═════ Information given

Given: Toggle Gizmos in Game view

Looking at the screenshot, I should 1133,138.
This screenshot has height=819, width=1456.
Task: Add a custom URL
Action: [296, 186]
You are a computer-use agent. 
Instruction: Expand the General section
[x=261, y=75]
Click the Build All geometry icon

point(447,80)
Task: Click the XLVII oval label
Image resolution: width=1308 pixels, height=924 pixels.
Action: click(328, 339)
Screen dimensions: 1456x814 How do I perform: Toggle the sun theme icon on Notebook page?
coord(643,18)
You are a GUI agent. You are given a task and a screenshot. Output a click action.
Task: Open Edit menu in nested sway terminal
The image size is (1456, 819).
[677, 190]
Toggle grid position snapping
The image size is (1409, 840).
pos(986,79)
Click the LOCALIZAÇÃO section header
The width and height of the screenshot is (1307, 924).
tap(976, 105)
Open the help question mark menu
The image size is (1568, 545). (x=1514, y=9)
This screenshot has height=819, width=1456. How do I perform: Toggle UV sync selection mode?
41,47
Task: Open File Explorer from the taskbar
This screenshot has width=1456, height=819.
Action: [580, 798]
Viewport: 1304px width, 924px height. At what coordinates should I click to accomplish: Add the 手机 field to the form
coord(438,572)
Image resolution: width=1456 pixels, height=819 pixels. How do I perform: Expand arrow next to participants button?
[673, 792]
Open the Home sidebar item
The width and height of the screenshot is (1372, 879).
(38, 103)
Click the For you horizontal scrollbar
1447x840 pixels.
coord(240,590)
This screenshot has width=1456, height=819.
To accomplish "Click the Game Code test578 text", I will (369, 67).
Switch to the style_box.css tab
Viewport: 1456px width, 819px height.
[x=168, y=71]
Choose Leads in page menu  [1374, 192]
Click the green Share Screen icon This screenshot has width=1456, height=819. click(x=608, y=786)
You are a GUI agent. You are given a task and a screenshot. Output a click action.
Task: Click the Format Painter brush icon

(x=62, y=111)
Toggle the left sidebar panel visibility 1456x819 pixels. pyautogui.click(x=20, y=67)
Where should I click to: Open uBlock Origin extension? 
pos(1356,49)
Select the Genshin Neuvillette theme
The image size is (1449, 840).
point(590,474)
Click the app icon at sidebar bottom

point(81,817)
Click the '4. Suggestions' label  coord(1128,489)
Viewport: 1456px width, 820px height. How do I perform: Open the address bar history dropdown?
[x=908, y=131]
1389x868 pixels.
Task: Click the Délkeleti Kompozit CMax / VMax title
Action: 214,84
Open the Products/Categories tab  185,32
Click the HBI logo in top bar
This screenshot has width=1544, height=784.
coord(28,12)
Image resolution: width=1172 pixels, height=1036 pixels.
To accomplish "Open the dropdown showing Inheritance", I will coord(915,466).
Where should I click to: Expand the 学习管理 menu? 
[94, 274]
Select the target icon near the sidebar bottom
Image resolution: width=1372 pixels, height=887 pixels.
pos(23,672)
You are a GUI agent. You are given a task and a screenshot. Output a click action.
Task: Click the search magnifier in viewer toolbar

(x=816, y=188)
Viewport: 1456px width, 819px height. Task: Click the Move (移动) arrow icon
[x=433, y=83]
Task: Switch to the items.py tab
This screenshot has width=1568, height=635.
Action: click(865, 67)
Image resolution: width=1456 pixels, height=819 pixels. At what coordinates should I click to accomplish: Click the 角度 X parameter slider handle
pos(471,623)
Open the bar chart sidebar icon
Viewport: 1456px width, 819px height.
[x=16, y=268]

══════════

▶ _What you will do_:
Give back each entry exactly as it was written.

▶ _Response below_:
Given: Toggle Gizmos in Game view

Looking at the screenshot, I should 1133,138.
This screenshot has height=819, width=1456.
Task: Add a custom URL
Action: [296, 186]
You are a computer-use agent. 
Instruction: Expand the General section
[x=261, y=75]
Click the Build All geometry icon

point(447,80)
Task: Click the XLVII oval label
Image resolution: width=1308 pixels, height=924 pixels.
Action: click(328, 339)
Screen dimensions: 1456x814 How do I perform: Toggle the sun theme icon on Notebook page?
coord(643,18)
You are a GUI agent. You are given a task and a screenshot. Output a click action.
Task: Open Edit menu in nested sway terminal
The image size is (1456, 819).
[677, 190]
Toggle grid position snapping
The image size is (1409, 840).
pos(986,79)
Click the LOCALIZAÇÃO section header
The width and height of the screenshot is (1307, 924).
tap(976, 105)
Open the help question mark menu
The image size is (1568, 545). (x=1514, y=9)
This screenshot has height=819, width=1456. How do I perform: Toggle UV sync selection mode?
41,47
Task: Open File Explorer from the taskbar
This screenshot has width=1456, height=819.
Action: [580, 798]
Viewport: 1304px width, 924px height. At what coordinates should I click to accomplish: Add the 手机 field to the form
coord(438,572)
Image resolution: width=1456 pixels, height=819 pixels. How do I perform: Expand arrow next to participants button?
[673, 792]
Open the Home sidebar item
The width and height of the screenshot is (1372, 879).
(38, 103)
Click the For you horizontal scrollbar
1447x840 pixels.
coord(240,590)
This screenshot has width=1456, height=819.
To accomplish "Click the Game Code test578 text", I will (369, 67).
Switch to the style_box.css tab
Viewport: 1456px width, 819px height.
[x=168, y=71]
Choose Leads in page menu  [1374, 192]
Click the green Share Screen icon This screenshot has width=1456, height=819. click(x=608, y=786)
You are a GUI agent. You are given a task and a screenshot. Output a click action.
Task: Click the Format Painter brush icon

(x=62, y=111)
Toggle the left sidebar panel visibility 1456x819 pixels. pyautogui.click(x=20, y=67)
Where should I click to: Open uBlock Origin extension? 
pos(1356,49)
Select the Genshin Neuvillette theme
The image size is (1449, 840).
point(590,474)
Click the app icon at sidebar bottom

point(81,817)
Click the '4. Suggestions' label  coord(1128,489)
Viewport: 1456px width, 820px height. How do I perform: Open the address bar history dropdown?
[x=908, y=131]
1389x868 pixels.
Task: Click the Délkeleti Kompozit CMax / VMax title
Action: 214,84
Open the Products/Categories tab  185,32
Click the HBI logo in top bar
This screenshot has width=1544, height=784.
coord(28,12)
Image resolution: width=1172 pixels, height=1036 pixels.
To accomplish "Open the dropdown showing Inheritance", I will coord(915,466).
Where should I click to: Expand the 学习管理 menu? 
[94, 274]
Select the target icon near the sidebar bottom
Image resolution: width=1372 pixels, height=887 pixels.
pos(23,672)
You are a GUI agent. You are given a task and a screenshot. Output a click action.
Task: Click the search magnifier in viewer toolbar

(x=816, y=188)
Viewport: 1456px width, 819px height. Task: Click the Move (移动) arrow icon
[x=433, y=83]
Task: Switch to the items.py tab
This screenshot has width=1568, height=635.
Action: click(865, 67)
Image resolution: width=1456 pixels, height=819 pixels. At what coordinates should I click to accomplish: Click the 角度 X parameter slider handle
pos(471,623)
Open the bar chart sidebar icon
Viewport: 1456px width, 819px height.
[x=16, y=268]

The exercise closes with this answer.